On the environmental front, AngloGold has executed a new reclamation security agreement, which defines the approach and the cost range of reclamation of the mine.

Following public consultation and approval of the scope by the Environment Protection Agency (EPA), AngloGold has submitted a final environmental impact study, based on which the EPA will issue permits.

On receipt of government consents and approvals, AngloGold will approach Obuasi’s redevelopment in a phased manner, which enables a reasonably quick start to gold production and reduces the capital cost.

A slide flashed on to a large screen showed the five areas earmarked for mining, beginning with the Sansu block and then moving on to Block 8, Block 10 and finally the high-grade Block 11.

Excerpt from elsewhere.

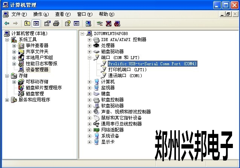Image resolution: width=240 pixels, height=168 pixels.
Task: Select 事件查看器 in the left tree
Action: [37, 46]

Ehm outlined how the first year would involve establishment of the project and operating teams, the recommencement of mining and the refurbishment of plant and infrastructure to enable a commencement of operations in the second year at 2 000 t a day.

Production would ramp up to 4 000 t a day in the third and subsequent years.

Gold production would begin at 200 000 oz/y and increase to 300 000 oz/y for the first ten years and increase further to 400 000 oz/y when Block 11 is reached.

More than eight-million ounces will be produced over the 20-year life-of-mine at returns comfortably above AngloGold’s benchmark.

AngloGold Ashanti CEO Srinivasan Venkatakrishnan said the capital cost was still being calculated but would be significantly below the $800-million to $1-billion contemplated at one stage in the past.

“We’ll put out exact numbers once we’ve completed our review and engagement with the government of Ghana,” Venkatakrishnan added.

The possible enlisting of a joint venture partner is an option that continues to remain open.

“Whatever gives us the best shareholder value is what we’ll do,” he said.

The agreements needed with the government centre on environmental provisions, conditions for investment and the fiscal regime, currently under negotiation.

The security commitment being sought comes against the background of the government having taken a stance against illegal mining, not only at Obuasi, but across all Ghanaian operations.

The government has taken the clear view that it would rather support large-scale and small-scale mining, as opposed to the illegal mining that dogged Obuasi in the run up to the country’s general election.

Venkatakrishnan, who was reluctant to discuss losses suffered through the illegal mining of the past, said these would form part of the negotiations with the government.

SADIOLA PROJECT

In response to Macquarie Equities analyst Yatish Chowthee on investment at the Sadiola gold mine in Mali, Venkatakrishnan said that talks with the Malian government were under way on the renewal of construction and operating permits, the power agreement and fiscal terms, but that the ball was very much in the Mali government’s court.

AngloGold is subject to a current mining code and the government wants to introduce a new mining code, under which the project will fall.

When the company planned to go ahead with the Sadiola project ahead of the gold-price fall in 2012, it received a fiscal framework and power tariffs that it is now seeking to have reinstated.

“We’re not rushing to spend money on the project,” said Venkatakrishnan.

AngloGold international head Ludwig Eybers said that, in the meantime, the oxides would be mined at Sadiola into next year and that the processing of the oxides would continue into 2019.

“Our mine plans are being reviewed and will change depending on the progress of the negotiations with the government,” Eybers added.